Linda Swenson

Linda Swenson

35 years of extensive financial and operational experience including financial/operational audit with Laventhol & Horwath, CPA, and founder/principal of Equity Alliance Group, an SEC Broker Dealer.

Redondo Beach, California, United States
Member since January 16, 2012
  • About
Investor interests
Type of investor Early stage VC
Typical investment size $25,000 - $50,000
Typical investments in a year 4
Categories of interest
Credentials None

I am a(n):


If you're an entrepreneur or corporate innovator, why?

I want to change the world.

My favorite startups:

Dropbox, Mail Chimp, Square, BeachMint, JNSQ

What's most frustrating and rewarding about entrepreneurship/innovation?

Frustration – After taking the chance to act on you inspiration and then working both hard and smart for long hours month after month, or even years, people contribute your success to statements like “you were lucky” or “you were in the right time at the right place”.

Rewarding – The satisfaction of giving birth to an idea, concept or business and watching it mature and become successful and then watching that success provide a better life for your employees.

What's the No. 1 mistake entrepreneurs/innovators make?

Allowing the peripheral tasks of running a business such as employee issues, insurance and even simple basics like choosing or maintaining a copier to draw your focus away from your original concept of “if I do this, this will happen and when this happens the business will be successful and I will make money”. Unfortunately your energy goes where your focus is. To be successful you must keep your energy focused on the implementation of your basic business concept.

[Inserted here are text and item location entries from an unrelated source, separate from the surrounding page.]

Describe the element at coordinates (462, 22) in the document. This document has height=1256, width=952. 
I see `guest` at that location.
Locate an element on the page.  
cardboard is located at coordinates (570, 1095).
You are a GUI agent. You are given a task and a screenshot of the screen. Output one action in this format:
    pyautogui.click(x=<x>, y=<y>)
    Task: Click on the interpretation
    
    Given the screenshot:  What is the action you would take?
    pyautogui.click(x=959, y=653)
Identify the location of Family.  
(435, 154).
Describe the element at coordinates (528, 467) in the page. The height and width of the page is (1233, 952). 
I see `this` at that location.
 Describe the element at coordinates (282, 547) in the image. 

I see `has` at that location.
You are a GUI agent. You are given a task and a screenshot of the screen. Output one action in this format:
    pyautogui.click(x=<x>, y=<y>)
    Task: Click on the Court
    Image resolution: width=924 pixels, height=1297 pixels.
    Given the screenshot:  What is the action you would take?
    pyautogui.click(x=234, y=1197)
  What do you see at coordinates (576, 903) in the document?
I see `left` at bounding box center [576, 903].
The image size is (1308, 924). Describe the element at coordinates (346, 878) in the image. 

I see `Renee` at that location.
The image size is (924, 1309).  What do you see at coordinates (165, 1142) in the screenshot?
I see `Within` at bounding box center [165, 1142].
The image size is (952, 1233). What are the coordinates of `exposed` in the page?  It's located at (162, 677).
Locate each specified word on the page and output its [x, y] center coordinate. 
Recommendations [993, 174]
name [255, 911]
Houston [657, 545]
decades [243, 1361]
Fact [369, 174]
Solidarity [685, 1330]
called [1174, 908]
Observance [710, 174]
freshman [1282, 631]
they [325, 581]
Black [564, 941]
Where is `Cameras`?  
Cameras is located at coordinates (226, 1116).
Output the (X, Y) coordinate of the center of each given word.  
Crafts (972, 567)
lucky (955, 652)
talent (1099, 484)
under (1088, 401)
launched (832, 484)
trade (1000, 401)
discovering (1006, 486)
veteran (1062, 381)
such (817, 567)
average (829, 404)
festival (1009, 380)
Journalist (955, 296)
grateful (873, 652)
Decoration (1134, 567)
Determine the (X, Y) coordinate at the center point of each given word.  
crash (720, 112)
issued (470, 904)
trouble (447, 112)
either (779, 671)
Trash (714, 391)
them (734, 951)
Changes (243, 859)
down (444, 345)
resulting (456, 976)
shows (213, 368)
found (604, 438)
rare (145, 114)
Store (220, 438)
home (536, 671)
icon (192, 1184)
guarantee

What are the top three lessons you've learned as an entrepreneur?

1. The myth that your time is your own. The proverbial buck stops with the entrepreneur. When your employees and associates are spending quality time with their families, the entrepreneur must put in the extra hours, whether planned or not, to insure that all that should, or at least can be done, is done.

2. Your business is actually two businesses. Besides the business of your business, there is the business of your employees. Besides recruiting, dealing with benefits and so forth, employees are people with all the strengths, weaknesses, and personal distractions that can affect their ability to be accountable and professional at their job duties day in and day out.

3. Start with a business plan and stay focused on its implementation. A business plan is critical. It doesn’t have to be worthy of an award, but even if you’re the only one that will look at it you have to have it. Nobody goes into business to not succeed. A new business starts with an idea that if I do this and this, I will make money. Once you start your business too many things can distract you away from the basic concept of how you were going to make money, which is the measure of whether your business is successful or not. Your business plan serves as the road map. Pull it out at least once a month and review it to see how far you have strayed or how much of your focus is not on the implementation of your business concept. Stay focused on what it is that will make you profitable.